**Aim of the exercise:** With the pictures set aside, return the lines below exactly, beginning at the first and ending at the line containing "Task: Tap the blue compose new post button".

Stored items
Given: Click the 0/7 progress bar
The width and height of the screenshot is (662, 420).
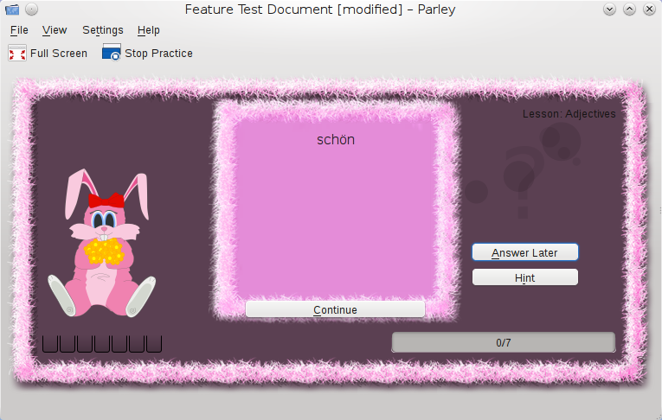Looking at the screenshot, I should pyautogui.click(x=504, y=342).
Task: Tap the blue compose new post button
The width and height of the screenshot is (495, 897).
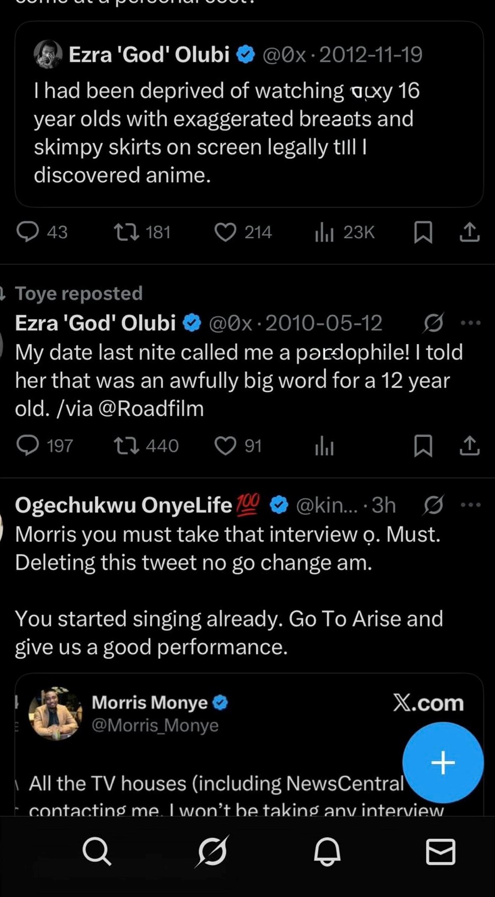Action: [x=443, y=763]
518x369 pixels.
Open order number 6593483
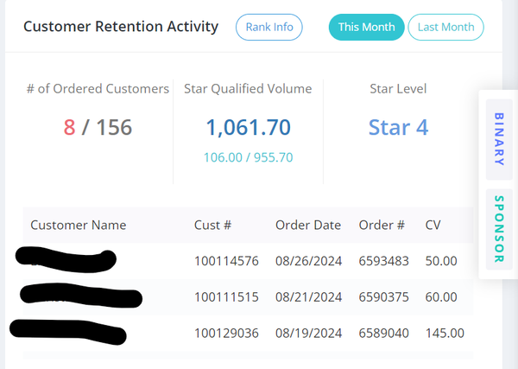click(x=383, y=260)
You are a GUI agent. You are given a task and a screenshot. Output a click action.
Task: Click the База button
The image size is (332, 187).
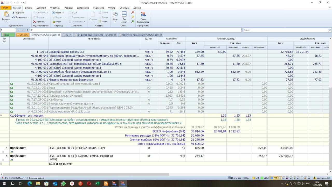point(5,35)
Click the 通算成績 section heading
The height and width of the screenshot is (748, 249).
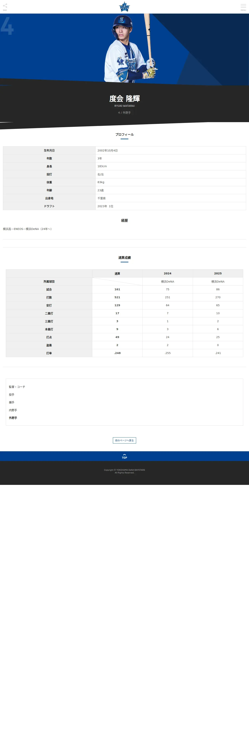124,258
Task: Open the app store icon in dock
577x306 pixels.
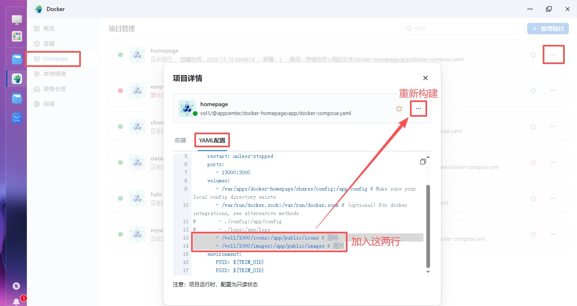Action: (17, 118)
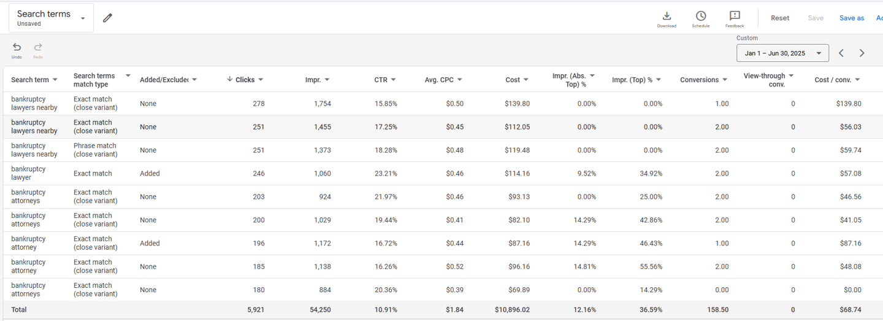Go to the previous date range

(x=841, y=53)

**Result of the task:**
Given: Click the 0/7 progress bar
The width and height of the screenshot is (662, 420).
Looking at the screenshot, I should pyautogui.click(x=504, y=342).
Task: Tap the blue compose new post button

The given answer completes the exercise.